• ABOUT THIS EXERCISE
From the listing below, output only the lines starting at the line that has "Click the Wave UP text label" and ending at the line that has "Open the DA user account avatar", exactly as they appear, ends included.

• RECORDS FOR THIS EXERCISE
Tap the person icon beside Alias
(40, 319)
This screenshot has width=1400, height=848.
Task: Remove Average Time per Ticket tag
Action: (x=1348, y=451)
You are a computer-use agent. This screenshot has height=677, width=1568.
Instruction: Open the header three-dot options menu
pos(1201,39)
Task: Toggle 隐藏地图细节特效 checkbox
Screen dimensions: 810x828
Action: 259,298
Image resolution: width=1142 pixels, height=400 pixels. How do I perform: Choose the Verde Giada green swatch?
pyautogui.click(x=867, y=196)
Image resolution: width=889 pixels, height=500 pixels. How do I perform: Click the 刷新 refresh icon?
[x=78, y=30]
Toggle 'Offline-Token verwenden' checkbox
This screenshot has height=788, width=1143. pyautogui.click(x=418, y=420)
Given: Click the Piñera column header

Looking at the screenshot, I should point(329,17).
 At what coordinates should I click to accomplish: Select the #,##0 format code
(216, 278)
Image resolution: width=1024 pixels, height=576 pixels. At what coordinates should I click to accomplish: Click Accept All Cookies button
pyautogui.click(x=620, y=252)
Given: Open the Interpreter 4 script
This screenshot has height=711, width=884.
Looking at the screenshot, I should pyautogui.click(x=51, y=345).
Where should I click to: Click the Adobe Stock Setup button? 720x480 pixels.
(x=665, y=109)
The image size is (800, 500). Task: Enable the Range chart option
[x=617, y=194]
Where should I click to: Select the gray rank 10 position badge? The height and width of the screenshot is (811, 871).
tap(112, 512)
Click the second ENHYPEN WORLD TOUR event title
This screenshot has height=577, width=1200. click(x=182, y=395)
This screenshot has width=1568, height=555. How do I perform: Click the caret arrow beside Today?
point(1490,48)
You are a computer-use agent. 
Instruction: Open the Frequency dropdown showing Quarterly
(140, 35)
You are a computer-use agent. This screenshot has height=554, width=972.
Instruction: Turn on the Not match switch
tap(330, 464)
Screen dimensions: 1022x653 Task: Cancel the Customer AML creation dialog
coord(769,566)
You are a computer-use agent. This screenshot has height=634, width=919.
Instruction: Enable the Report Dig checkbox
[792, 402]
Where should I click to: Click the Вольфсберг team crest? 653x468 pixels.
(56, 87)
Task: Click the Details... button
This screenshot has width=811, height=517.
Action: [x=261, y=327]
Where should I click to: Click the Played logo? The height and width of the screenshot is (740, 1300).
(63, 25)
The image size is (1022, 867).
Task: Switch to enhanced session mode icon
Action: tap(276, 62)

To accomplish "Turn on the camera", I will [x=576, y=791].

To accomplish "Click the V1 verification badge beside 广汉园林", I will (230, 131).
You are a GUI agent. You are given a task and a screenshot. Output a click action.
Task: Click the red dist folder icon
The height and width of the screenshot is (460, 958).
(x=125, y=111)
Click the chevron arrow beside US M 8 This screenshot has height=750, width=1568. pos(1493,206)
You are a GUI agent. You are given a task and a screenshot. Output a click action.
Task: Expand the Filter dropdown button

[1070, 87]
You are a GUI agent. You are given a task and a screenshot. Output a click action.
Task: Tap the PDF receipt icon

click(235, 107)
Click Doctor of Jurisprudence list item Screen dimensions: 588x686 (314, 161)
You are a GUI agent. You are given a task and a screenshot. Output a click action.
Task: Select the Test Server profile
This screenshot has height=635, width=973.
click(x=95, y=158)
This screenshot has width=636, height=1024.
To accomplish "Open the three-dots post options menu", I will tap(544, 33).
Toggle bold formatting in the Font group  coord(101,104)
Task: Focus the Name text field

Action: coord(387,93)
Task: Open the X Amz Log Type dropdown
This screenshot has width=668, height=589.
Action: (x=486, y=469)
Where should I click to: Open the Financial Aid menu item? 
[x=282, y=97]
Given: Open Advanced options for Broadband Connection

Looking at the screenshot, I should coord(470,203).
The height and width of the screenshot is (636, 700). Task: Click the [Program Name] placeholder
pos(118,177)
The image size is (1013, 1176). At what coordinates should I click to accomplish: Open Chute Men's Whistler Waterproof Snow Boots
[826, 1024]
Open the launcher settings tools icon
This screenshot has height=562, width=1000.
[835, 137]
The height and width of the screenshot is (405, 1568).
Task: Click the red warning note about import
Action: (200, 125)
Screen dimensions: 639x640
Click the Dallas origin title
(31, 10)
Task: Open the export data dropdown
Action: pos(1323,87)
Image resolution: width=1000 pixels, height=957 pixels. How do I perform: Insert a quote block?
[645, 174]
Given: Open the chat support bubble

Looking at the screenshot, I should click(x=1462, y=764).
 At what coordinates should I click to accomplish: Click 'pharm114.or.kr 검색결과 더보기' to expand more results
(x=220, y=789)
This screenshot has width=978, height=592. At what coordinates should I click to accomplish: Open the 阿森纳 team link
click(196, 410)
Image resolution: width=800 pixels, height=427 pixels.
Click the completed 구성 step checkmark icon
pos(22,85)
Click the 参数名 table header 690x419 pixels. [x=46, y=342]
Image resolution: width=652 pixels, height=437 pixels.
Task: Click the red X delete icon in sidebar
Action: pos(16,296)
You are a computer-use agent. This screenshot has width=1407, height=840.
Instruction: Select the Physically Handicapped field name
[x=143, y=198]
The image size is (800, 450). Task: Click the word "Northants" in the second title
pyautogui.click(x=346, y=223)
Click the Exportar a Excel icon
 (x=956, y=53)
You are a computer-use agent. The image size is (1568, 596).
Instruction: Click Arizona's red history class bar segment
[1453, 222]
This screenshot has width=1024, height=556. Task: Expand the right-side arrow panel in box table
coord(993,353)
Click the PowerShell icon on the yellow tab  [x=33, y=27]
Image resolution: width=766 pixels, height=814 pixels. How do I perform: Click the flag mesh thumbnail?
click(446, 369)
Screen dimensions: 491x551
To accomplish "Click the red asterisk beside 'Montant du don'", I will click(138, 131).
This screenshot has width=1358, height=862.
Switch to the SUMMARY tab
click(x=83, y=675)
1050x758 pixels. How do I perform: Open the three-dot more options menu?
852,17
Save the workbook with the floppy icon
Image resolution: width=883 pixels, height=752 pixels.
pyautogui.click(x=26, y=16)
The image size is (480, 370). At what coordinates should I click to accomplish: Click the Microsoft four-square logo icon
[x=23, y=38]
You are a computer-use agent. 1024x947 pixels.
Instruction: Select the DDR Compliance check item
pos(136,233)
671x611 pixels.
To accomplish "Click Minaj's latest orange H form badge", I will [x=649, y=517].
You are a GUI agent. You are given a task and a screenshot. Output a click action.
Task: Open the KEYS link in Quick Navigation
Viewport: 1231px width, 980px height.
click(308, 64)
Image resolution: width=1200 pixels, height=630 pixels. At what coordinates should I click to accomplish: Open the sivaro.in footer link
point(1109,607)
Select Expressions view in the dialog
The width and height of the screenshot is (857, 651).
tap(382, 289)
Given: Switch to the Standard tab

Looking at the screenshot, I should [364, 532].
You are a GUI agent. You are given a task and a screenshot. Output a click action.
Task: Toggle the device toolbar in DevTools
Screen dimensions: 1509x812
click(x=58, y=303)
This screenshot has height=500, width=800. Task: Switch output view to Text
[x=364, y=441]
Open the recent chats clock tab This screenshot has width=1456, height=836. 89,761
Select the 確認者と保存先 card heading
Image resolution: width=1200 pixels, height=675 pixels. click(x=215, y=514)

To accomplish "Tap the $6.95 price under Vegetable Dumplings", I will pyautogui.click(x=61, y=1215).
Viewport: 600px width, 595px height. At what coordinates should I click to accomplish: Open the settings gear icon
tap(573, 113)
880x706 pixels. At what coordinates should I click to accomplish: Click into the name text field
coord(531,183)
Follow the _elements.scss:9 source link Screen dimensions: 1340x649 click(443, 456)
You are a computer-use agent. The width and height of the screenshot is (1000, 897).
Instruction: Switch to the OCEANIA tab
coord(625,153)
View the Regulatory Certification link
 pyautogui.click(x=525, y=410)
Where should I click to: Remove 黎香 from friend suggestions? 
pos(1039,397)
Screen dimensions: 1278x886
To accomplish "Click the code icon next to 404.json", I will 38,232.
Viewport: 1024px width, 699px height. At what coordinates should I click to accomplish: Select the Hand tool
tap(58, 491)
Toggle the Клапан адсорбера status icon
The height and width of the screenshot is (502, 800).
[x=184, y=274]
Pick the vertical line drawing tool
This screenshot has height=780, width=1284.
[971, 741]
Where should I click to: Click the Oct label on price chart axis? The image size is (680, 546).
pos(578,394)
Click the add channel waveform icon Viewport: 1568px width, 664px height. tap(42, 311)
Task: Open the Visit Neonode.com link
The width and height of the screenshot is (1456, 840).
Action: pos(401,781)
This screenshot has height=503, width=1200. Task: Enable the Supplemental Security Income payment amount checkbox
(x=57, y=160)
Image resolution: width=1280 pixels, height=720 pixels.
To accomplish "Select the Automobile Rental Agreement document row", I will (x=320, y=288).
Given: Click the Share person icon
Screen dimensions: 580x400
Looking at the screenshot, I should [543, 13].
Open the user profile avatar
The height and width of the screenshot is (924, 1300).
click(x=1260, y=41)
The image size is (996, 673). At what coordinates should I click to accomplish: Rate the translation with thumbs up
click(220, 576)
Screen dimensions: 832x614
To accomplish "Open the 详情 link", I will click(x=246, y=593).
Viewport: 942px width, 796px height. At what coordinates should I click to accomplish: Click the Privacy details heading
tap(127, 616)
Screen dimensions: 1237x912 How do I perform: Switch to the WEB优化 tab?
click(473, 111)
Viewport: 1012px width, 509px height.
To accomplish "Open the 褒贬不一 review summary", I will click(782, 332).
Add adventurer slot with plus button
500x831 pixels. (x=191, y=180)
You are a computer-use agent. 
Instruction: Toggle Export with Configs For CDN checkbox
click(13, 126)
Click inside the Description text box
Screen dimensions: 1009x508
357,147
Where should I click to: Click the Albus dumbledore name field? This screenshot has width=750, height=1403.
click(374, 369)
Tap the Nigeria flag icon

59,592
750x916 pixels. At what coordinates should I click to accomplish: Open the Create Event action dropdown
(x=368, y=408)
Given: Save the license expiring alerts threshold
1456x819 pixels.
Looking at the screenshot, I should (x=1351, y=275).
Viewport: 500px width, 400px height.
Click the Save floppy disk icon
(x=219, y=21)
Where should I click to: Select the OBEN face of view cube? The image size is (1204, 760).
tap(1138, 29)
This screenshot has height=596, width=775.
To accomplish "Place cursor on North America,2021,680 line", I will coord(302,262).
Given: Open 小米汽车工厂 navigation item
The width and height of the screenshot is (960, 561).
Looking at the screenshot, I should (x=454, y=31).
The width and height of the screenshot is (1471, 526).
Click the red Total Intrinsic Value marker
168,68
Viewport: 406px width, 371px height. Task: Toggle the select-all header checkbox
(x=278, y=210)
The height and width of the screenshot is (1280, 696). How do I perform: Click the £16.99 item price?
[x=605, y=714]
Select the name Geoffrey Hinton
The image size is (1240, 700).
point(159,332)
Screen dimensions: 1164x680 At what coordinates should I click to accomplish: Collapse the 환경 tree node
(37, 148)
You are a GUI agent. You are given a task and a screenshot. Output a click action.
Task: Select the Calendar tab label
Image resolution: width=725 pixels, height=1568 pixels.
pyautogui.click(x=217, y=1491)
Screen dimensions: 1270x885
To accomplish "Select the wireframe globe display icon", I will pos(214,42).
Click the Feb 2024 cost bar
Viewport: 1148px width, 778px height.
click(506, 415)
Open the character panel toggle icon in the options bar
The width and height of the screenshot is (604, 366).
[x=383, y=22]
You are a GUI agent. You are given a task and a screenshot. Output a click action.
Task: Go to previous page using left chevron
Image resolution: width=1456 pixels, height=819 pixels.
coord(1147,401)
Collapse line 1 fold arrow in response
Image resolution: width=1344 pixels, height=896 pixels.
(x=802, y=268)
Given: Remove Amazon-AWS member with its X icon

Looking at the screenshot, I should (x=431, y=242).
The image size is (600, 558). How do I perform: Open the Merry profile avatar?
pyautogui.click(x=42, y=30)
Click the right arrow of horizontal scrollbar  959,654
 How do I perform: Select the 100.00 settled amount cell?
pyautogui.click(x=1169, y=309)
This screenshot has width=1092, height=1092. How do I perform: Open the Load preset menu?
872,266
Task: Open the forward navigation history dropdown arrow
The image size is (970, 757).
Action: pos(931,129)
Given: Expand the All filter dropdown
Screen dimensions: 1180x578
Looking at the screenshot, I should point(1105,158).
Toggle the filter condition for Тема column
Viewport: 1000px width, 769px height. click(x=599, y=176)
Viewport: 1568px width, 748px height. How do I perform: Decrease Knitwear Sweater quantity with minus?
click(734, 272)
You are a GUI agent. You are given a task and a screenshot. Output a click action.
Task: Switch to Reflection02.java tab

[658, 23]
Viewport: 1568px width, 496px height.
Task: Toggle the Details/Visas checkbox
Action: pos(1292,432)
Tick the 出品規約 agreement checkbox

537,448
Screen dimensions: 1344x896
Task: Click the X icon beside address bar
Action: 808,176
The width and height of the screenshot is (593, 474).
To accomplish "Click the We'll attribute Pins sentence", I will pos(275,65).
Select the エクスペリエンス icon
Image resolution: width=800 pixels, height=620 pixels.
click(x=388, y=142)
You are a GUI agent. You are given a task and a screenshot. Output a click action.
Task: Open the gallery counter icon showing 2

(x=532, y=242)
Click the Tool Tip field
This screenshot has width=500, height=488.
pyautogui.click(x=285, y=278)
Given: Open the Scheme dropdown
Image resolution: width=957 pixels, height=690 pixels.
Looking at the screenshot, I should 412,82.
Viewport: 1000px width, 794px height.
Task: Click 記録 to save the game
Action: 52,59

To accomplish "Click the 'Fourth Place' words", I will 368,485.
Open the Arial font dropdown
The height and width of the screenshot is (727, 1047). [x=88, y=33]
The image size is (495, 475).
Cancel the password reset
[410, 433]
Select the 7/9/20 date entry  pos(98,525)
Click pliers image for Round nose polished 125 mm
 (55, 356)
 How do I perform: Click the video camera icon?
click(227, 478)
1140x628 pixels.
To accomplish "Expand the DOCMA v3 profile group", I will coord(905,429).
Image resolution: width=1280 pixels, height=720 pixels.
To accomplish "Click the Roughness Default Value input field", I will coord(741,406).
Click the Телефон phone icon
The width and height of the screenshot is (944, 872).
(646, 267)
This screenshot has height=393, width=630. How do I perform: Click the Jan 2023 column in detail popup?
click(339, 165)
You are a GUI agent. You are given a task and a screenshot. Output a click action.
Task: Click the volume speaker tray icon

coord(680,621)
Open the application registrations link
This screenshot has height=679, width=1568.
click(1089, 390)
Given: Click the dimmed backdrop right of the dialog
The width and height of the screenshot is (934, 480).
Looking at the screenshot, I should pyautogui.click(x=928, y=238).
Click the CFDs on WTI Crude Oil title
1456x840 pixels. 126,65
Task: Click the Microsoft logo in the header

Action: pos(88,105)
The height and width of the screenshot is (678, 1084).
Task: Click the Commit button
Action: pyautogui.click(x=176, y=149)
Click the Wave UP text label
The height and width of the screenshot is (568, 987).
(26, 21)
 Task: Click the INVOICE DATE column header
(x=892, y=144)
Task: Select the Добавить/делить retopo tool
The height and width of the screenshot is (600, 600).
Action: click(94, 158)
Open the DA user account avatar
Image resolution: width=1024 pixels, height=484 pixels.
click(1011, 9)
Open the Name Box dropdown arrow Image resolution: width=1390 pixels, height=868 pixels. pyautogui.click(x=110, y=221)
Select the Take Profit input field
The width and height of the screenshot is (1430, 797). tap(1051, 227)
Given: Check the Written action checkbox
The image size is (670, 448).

• RESPONSE BOX
Click the Wave UP text label
The height and width of the screenshot is (568, 987).
(26, 21)
 Task: Click the INVOICE DATE column header
(x=892, y=144)
Task: Select the Добавить/делить retopo tool
The height and width of the screenshot is (600, 600).
Action: click(94, 158)
Open the DA user account avatar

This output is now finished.